Identifies, analyzes, and mitigates threats to internal information technology (IT) systems and/or networks.

Cybersecurity Defense Analysis (CDA)

Cybersecurity Defense Analysis uses defensive measures and information collected from a variety of sources to identify, analyze, and report events that occur or might occur within the network in order to protect information, information systems, and networks from threats.

Cybersecurity Defense Infrastructure Support (OPM 521)

Cybersecurity Defense Infrastructure Support tests, implements, deploys, maintains, reviews, and administers the infrastructure hardware and software that are required to effectively manage the computer network defense service provider network and resources. Monitors network to actively remediate unauthorized activities.

Incident Response (CIR)

Incident Response responds to crises or urgent situations within the pertinent domain to mitigate immediate and potential threats.
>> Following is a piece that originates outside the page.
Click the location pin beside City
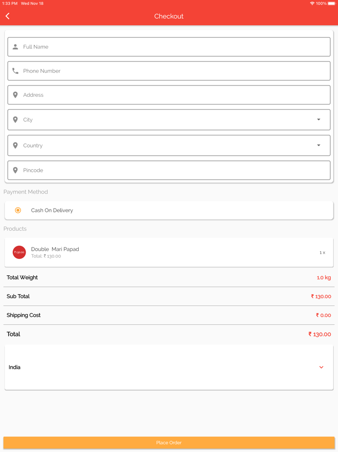The image size is (338, 452). [x=15, y=120]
Uses mitigation, preparedness, and response and recovery approaches, as needed, to maximize survival of life, preservation of property, and information security. Investigates and analyzes all relevant response activities.

Vulnerability Assessment and Management (VAM)

Vulnerability Assessment and Management conducts assessments of threats and vulnerabilities; determines deviations from acceptable configurations, enterprise or local policy; assesses the level of risk; and develops and/or recommends appropriate mitigation countermeasures in operational and nonoperational situations.